# What the task asks:
Once you find the line with "Task: Select the AvCarCap 76.8% line" in the entries below, return exactly every line from it through the line with "Click the hand".

# Recorded data:
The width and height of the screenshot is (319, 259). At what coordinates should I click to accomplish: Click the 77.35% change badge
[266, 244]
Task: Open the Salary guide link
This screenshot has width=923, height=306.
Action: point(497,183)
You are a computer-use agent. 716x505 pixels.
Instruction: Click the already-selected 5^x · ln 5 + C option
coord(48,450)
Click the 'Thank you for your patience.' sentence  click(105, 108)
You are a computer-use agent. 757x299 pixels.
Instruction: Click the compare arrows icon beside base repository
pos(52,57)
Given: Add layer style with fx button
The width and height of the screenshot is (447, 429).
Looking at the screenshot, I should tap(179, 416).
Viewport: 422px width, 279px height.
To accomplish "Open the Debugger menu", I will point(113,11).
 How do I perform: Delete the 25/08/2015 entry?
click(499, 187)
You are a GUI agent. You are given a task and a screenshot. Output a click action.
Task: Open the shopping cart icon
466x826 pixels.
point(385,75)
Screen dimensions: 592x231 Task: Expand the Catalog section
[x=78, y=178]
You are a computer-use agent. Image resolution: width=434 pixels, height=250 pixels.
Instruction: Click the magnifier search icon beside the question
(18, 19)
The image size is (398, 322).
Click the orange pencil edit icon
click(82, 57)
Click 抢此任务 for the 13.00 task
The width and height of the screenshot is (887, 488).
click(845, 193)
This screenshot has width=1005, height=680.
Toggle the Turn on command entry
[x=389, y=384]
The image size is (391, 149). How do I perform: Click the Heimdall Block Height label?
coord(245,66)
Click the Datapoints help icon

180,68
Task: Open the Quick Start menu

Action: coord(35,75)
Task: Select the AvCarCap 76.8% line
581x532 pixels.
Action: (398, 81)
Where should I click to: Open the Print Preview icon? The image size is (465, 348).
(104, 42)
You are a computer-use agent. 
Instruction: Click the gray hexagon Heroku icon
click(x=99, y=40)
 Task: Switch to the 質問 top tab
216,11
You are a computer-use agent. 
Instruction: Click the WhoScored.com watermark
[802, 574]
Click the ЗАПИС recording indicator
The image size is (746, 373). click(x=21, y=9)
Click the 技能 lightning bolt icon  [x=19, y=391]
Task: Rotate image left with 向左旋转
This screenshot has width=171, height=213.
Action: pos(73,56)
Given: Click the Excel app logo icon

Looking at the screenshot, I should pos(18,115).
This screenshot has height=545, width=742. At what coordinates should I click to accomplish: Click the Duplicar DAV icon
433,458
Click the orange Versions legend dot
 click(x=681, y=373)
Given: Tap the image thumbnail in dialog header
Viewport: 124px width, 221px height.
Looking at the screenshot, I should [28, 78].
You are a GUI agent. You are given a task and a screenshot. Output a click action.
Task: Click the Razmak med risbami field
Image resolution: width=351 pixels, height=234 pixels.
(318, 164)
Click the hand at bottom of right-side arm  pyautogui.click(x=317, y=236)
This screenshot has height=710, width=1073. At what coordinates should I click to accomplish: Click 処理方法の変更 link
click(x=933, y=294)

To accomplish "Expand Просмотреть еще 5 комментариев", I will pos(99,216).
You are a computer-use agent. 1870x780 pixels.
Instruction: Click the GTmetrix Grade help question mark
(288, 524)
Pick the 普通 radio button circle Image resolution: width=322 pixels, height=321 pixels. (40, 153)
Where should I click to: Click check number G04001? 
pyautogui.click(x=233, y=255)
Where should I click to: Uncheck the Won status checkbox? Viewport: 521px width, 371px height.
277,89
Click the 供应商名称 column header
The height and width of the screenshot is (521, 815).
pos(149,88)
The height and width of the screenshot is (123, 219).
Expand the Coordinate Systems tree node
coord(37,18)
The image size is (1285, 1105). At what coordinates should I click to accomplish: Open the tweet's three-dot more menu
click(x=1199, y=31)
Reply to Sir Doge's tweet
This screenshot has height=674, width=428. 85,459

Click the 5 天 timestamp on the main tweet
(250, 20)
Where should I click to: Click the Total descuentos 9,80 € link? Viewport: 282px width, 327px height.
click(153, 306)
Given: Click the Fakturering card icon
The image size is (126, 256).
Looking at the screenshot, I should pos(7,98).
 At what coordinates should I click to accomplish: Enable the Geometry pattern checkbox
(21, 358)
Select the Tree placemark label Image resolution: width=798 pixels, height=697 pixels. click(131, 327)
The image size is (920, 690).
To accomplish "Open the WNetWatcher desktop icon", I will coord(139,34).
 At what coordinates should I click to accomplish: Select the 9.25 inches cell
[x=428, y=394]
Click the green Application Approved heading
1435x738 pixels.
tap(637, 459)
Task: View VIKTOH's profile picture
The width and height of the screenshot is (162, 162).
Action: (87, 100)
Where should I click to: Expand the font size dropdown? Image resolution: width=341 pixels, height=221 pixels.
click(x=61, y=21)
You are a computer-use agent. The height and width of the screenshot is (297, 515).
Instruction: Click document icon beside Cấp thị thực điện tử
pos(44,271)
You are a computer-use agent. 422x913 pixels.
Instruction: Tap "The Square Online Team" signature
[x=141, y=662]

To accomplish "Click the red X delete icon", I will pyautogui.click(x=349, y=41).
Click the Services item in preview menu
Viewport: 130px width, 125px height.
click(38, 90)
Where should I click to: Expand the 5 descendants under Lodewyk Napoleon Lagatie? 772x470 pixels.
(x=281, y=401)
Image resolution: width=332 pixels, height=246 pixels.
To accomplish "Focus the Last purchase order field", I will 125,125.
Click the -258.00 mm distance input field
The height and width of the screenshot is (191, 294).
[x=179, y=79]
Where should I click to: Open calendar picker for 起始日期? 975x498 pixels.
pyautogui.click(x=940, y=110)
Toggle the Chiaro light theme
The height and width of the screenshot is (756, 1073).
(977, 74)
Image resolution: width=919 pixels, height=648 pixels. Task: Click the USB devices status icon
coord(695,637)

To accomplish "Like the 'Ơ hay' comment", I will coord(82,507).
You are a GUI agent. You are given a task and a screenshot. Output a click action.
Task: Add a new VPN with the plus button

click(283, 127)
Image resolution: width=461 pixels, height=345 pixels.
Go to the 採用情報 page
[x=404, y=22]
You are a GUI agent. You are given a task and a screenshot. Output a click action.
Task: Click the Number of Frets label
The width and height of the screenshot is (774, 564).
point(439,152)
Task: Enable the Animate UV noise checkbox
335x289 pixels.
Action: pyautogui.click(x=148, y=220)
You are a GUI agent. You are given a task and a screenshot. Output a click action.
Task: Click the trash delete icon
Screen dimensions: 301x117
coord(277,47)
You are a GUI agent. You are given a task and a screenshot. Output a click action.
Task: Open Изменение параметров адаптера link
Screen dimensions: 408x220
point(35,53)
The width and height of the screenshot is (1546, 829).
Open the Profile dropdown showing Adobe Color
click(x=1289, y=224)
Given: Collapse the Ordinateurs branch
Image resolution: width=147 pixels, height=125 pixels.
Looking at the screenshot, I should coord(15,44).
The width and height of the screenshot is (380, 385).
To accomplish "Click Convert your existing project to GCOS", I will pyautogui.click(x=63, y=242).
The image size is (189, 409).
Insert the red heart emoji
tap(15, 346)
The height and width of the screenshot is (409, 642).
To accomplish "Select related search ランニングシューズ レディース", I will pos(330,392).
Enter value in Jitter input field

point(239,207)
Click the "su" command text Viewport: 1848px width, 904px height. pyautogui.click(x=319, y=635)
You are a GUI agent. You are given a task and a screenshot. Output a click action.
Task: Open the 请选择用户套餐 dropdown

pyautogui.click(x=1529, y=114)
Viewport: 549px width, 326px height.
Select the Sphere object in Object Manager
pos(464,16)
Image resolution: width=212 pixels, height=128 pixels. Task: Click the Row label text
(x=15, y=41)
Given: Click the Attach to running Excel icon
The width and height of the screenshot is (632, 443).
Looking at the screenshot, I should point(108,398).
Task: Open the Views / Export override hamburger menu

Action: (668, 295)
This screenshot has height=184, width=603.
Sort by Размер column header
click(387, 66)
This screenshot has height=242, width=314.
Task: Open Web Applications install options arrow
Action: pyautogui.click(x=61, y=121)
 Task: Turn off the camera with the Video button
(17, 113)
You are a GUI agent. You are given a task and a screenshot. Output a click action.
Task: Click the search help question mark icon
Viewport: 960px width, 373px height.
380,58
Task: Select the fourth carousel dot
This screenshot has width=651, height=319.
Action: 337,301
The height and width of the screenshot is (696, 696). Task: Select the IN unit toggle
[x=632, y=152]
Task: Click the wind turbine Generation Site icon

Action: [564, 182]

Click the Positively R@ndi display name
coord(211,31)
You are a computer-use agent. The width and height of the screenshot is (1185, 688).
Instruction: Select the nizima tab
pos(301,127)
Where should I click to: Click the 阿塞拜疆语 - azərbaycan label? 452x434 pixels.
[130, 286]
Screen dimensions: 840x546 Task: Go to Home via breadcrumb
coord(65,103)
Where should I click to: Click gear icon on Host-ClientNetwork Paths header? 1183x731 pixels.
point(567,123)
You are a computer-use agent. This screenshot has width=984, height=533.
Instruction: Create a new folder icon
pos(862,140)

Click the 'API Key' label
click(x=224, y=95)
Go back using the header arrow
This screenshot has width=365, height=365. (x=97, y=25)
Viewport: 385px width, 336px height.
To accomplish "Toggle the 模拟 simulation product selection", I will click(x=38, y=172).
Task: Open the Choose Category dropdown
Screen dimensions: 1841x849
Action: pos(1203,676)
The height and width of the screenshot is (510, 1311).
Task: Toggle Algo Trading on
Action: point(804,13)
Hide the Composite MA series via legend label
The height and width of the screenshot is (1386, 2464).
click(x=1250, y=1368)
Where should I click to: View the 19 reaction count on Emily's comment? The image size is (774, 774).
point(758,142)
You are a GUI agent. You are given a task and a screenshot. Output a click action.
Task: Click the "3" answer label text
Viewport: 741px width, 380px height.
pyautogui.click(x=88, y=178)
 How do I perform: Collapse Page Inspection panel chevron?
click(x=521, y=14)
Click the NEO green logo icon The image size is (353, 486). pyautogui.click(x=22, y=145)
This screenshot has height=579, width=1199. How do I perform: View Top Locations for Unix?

# Reply to the task:
Task: Select the AvCarCap 76.8% line
581x532 pixels.
Action: (398, 81)
Where should I click to: Open the Print Preview icon? The image size is (465, 348).
(104, 42)
You are a computer-use agent. 
Instruction: Click the gray hexagon Heroku icon
click(x=99, y=40)
 Task: Switch to the 質問 top tab
216,11
You are a computer-use agent. 
Instruction: Click the WhoScored.com watermark
[802, 574]
Click the ЗАПИС recording indicator
The image size is (746, 373). click(x=21, y=9)
Click the 技能 lightning bolt icon  [x=19, y=391]
Task: Rotate image left with 向左旋转
This screenshot has width=171, height=213.
Action: pos(73,56)
Given: Click the Excel app logo icon

Looking at the screenshot, I should pos(18,115).
This screenshot has height=545, width=742. At what coordinates should I click to accomplish: Click the Duplicar DAV icon
433,458
Click the orange Versions legend dot
 click(x=681, y=373)
Given: Tap the image thumbnail in dialog header
Viewport: 124px width, 221px height.
Looking at the screenshot, I should [28, 78].
You are a GUI agent. You are given a task and a screenshot. Output a click action.
Task: Click the Razmak med risbami field
Image resolution: width=351 pixels, height=234 pixels.
(318, 164)
Click the hand at bottom of right-side arm  pyautogui.click(x=317, y=236)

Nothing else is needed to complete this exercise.